The Fourth amendment rules notified on 1st October 2016 and Fifth amendment notified on 29 Dec 2016 came in to force from 1st January 2017 provides for much simpler SPICe form, now known as E-Form SPICe (Form INC-32).

SPICe now integrates into single application  – reservation of name, allotment of Directors Identification Number (DIN). It can be filled without having DIN already, by maximum three directors.

The company is allotted Permanent Account Number (PAN) and Tax Deduction Account Number (TAN) and Certificate of Incorporation (CIN) on completion of form and processing by ROC. The PAN number is printed on CIN.

For details visit MCA FAQ at http://www.mca.gov.in/MinistryV2/spice_faqs.html

4. Provisions permitting outbound or Cross-Border

MCA has notified Section 234 of the Companies Act 2013 (2013 Act) which permits cross-border mergers with effect from 13 April 2017. MCA has also notified relating amendments to the Companies (Compromises, Arrangements and Amalgamations) Rules 2016 (Merger Rules) by inserting a new Rule 25A to be effective on and from 13 April 2017.

The provisions now permit cross-border mergers both ways.

  1. Inbound – Foreign company merging into Indian company
  2. Outbound – Indian company merge into a foreign company.

This will help the intra-group situations and also open opportunities to raise capital, diversify ownership base and achieve other strategic objectives

5.  Regulation on Insider trading on private companies

Section 195 of the Companies Act, 2013 has been omitted by way of Companies (Amendment) Act, 2017 as it was deemed that the SEBI regulations on the same are wide enough to cover such instances. Currently, there is no provision under the Companies Act, 2013 which deals with insider trading in private companies

 6. Regulations governing TDS to be rationalized

Thresholds limits for TDS deductions under various sections has been increased and also the rate of tax rationalized in some cases in the Budget 2016. We may see some more changes coming in future.

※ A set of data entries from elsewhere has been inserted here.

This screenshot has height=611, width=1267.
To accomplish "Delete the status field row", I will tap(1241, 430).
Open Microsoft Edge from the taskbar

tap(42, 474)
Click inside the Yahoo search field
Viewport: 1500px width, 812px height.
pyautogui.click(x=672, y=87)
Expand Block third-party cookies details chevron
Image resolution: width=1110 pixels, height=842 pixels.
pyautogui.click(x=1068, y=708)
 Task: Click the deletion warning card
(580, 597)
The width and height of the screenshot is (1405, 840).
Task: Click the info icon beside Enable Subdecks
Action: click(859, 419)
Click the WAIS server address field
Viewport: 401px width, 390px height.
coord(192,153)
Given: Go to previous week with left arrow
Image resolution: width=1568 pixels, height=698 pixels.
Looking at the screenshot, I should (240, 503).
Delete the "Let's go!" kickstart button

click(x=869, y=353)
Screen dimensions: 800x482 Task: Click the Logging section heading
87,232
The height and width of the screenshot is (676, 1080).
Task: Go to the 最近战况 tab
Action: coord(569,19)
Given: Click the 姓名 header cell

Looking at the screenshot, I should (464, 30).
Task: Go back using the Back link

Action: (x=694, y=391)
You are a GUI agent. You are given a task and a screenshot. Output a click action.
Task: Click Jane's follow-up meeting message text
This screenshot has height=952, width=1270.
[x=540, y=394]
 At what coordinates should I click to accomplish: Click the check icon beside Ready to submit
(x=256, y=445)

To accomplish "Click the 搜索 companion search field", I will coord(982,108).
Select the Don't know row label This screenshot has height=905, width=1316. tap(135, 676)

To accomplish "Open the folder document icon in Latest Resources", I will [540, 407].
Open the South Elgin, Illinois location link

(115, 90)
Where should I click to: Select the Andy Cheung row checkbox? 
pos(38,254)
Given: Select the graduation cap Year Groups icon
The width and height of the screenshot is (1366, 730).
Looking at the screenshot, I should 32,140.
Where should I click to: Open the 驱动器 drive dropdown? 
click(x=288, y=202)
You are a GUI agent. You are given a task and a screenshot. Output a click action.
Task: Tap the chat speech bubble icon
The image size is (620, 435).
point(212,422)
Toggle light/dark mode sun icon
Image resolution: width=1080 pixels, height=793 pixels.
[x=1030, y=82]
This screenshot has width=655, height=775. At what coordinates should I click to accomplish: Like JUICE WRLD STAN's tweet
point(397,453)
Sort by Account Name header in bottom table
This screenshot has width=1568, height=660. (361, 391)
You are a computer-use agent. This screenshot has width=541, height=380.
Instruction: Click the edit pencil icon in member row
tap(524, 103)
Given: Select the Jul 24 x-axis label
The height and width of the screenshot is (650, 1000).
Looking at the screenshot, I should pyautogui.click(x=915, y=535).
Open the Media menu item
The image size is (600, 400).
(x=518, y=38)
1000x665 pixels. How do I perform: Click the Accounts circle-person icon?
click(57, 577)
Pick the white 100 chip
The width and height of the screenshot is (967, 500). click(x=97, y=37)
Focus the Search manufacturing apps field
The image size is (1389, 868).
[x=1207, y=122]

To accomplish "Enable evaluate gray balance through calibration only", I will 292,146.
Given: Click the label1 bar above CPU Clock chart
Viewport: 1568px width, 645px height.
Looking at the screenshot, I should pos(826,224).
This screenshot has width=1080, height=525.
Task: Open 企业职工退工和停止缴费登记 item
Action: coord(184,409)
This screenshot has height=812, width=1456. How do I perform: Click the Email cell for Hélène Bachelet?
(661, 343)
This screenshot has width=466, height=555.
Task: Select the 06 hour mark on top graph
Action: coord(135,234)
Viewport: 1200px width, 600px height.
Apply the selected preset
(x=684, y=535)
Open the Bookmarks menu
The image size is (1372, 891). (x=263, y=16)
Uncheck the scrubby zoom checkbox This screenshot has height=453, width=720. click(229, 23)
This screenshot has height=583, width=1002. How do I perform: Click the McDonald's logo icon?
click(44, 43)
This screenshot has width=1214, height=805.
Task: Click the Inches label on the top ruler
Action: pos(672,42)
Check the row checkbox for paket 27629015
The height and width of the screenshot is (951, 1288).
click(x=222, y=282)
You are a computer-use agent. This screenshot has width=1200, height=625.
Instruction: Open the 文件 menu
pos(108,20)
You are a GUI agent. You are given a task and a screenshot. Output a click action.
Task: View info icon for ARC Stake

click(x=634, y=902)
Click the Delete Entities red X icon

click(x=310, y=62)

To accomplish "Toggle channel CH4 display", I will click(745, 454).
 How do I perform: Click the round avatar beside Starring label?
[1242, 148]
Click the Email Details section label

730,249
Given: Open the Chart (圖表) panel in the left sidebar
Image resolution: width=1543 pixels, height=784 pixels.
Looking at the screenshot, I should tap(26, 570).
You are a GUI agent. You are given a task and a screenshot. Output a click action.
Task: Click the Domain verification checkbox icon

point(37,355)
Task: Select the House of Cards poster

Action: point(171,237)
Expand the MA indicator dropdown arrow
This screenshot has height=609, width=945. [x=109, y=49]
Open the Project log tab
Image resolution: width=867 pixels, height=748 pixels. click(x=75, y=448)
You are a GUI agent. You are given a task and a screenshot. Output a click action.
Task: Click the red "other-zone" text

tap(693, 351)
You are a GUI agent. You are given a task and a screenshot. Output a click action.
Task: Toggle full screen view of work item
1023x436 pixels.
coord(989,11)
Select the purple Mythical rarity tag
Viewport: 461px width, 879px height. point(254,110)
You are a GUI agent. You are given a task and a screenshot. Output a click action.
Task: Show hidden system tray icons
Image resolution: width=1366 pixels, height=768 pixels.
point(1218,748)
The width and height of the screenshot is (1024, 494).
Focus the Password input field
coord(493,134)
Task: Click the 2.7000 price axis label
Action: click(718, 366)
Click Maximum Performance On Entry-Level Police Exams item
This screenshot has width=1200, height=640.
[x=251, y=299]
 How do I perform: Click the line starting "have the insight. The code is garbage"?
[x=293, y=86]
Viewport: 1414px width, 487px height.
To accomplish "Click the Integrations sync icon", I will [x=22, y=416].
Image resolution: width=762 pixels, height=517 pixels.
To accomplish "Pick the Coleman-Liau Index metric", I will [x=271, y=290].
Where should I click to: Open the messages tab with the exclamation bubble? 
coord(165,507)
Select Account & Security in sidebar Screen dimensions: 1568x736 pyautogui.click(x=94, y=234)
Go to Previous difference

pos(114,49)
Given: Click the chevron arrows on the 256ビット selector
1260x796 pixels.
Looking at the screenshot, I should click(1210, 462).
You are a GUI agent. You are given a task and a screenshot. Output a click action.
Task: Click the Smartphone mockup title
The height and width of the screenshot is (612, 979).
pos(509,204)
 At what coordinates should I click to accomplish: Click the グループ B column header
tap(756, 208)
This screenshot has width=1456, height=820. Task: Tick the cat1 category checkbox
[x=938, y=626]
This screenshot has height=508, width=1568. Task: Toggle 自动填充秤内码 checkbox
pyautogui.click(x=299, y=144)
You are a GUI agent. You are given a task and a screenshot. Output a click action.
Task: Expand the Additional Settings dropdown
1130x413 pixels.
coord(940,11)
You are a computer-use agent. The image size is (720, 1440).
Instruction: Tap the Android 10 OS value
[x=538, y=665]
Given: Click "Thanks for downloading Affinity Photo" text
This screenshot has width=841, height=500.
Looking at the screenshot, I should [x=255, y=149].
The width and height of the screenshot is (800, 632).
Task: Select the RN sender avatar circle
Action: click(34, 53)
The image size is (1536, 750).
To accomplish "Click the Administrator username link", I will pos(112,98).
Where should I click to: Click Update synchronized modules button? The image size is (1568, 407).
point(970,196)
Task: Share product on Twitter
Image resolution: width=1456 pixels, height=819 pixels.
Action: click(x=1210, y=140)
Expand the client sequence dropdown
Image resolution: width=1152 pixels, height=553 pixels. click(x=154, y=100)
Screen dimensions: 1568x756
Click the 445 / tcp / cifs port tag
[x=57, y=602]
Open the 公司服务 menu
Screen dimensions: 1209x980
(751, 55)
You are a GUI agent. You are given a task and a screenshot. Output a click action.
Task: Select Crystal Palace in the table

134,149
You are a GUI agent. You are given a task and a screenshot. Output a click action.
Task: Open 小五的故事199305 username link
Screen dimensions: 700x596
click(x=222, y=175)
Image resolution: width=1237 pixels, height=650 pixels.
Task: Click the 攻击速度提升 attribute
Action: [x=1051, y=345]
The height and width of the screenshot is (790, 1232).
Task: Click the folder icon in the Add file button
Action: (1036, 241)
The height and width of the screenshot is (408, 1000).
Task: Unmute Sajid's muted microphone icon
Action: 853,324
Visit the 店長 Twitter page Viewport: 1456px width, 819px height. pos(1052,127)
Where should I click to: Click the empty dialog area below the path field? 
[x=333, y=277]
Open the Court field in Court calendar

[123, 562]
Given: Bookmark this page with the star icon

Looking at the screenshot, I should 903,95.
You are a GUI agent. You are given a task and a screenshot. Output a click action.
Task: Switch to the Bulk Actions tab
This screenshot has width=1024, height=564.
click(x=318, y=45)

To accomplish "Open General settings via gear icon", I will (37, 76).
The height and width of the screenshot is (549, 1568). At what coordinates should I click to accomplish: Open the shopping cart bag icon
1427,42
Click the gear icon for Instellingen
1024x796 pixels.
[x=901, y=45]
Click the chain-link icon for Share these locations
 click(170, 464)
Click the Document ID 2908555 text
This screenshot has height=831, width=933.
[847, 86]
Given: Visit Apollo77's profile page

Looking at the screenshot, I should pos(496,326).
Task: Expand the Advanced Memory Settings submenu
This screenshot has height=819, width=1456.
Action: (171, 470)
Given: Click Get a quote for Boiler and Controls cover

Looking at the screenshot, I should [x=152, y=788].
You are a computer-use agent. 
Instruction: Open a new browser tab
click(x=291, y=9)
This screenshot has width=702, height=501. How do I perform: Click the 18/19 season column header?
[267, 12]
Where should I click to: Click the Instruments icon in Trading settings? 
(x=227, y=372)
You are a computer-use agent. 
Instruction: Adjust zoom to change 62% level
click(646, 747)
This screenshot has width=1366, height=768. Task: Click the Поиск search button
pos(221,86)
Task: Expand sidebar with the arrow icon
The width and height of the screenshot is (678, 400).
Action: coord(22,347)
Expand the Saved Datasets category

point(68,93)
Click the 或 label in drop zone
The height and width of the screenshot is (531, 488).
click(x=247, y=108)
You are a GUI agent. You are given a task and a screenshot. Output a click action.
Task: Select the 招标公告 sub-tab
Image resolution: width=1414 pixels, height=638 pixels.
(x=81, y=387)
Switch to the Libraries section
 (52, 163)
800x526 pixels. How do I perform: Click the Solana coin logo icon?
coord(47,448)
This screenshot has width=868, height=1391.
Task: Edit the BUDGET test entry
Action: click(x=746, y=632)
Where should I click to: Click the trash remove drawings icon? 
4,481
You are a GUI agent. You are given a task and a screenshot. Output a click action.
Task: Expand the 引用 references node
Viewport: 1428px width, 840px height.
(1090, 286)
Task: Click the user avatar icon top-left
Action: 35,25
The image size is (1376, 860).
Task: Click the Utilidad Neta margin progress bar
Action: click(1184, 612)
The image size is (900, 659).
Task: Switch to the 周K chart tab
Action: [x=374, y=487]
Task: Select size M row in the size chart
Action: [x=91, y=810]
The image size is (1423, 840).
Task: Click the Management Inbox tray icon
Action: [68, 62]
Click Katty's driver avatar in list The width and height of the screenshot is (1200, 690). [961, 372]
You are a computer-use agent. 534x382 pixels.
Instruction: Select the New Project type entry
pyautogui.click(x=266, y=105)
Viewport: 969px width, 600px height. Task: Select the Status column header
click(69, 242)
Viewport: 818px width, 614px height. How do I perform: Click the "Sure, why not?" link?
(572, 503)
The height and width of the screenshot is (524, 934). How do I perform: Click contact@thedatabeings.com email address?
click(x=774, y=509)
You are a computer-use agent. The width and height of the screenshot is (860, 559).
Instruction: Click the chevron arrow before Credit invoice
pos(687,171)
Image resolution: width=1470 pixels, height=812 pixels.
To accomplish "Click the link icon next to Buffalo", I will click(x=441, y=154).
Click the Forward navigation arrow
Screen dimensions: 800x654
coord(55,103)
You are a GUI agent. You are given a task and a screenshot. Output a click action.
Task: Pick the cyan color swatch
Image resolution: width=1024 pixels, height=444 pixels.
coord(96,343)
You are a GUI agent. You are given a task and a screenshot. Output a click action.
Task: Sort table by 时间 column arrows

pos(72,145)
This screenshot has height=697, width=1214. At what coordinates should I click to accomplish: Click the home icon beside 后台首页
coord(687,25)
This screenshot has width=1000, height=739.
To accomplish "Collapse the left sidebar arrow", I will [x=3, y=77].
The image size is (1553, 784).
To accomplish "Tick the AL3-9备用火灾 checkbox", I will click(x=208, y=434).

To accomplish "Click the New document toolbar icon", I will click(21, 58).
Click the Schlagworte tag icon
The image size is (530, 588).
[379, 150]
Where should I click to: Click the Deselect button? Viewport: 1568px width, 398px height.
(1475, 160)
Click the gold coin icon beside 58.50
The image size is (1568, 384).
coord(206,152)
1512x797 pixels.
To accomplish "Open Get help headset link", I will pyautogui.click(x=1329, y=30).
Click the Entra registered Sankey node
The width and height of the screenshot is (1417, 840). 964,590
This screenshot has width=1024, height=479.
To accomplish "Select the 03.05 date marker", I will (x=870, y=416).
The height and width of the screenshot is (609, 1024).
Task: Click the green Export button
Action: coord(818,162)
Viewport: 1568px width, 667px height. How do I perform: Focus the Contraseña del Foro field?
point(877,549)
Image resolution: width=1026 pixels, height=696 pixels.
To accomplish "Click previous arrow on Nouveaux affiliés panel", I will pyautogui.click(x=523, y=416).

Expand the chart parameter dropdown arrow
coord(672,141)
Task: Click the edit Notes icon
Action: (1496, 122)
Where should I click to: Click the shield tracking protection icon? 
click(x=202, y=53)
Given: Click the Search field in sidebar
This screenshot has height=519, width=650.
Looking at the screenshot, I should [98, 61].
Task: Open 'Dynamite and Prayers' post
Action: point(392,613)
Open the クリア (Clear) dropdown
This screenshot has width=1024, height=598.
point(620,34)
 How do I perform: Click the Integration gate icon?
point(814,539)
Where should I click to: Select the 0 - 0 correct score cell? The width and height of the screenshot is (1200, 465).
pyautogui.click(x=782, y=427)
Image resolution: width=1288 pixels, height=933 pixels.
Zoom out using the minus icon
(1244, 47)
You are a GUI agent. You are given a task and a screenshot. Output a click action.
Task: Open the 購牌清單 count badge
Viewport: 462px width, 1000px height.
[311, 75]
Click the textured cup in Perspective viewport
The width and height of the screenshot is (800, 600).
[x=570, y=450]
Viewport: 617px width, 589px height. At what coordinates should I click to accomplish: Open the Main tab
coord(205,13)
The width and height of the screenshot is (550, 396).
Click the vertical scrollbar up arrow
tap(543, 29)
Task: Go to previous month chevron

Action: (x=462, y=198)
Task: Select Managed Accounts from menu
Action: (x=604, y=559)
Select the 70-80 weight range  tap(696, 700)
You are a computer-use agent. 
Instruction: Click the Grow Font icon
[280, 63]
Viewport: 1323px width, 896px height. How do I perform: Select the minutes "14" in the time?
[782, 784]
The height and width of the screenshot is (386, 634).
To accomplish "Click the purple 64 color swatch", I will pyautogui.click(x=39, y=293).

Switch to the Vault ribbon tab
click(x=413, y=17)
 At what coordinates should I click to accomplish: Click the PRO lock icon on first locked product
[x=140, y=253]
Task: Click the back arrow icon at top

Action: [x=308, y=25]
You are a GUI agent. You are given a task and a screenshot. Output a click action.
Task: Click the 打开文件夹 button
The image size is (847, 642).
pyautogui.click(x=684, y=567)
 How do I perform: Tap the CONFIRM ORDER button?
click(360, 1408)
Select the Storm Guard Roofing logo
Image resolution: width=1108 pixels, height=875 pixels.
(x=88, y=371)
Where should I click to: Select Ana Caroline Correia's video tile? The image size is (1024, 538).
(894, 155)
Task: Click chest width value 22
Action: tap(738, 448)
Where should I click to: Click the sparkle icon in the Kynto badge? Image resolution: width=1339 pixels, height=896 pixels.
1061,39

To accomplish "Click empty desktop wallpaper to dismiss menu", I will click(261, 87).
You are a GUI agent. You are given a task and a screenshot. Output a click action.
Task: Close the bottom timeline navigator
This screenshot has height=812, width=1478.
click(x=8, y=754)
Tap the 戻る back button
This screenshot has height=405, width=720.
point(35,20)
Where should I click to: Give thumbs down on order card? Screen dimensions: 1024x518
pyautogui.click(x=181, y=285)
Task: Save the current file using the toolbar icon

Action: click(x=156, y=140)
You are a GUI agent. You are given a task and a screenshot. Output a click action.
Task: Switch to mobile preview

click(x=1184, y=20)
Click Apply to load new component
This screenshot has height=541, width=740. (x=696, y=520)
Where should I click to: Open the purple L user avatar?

7.  Single window agency for closure of failed startups

The Insolvency and Bankruptcy Code 2016, is a single legislation clubbing together the processes for resolution or liquidation of corporate persons.

Sec 12 of the Insolvency and Bankruptcy Code, 2016 provides for closure of failed startups within 180 days, which can be extended by another 90 days.

This provision removes the hindrance of long drawn procedures and timelines when it comes to the closure of such failed startups by capping the process at 180 days.

8. External commercial borrowing guidelines to be relaxed

A startup can borrow up to US$ 3 million or equivalent per financial year under ECB framework, either in Indian rupee or any convertible foreign currency or a combination of both. In case of borrowing in INR, the non-resident lender should mobilize INR through swaps/outright sale undertaken through an AD Category-I bank in India.

We have already covered this announcement in detail on our blog at http://pn.ispirt.in/external-commercial-borrowing-norms-for-startup-ecb/

iSPIRT will be further pursuing with DIPP and other Departments and Ministries of Govt. of India on the additional items in Ease of Doing Business for starts ups and furthering its agenda of Stay in India.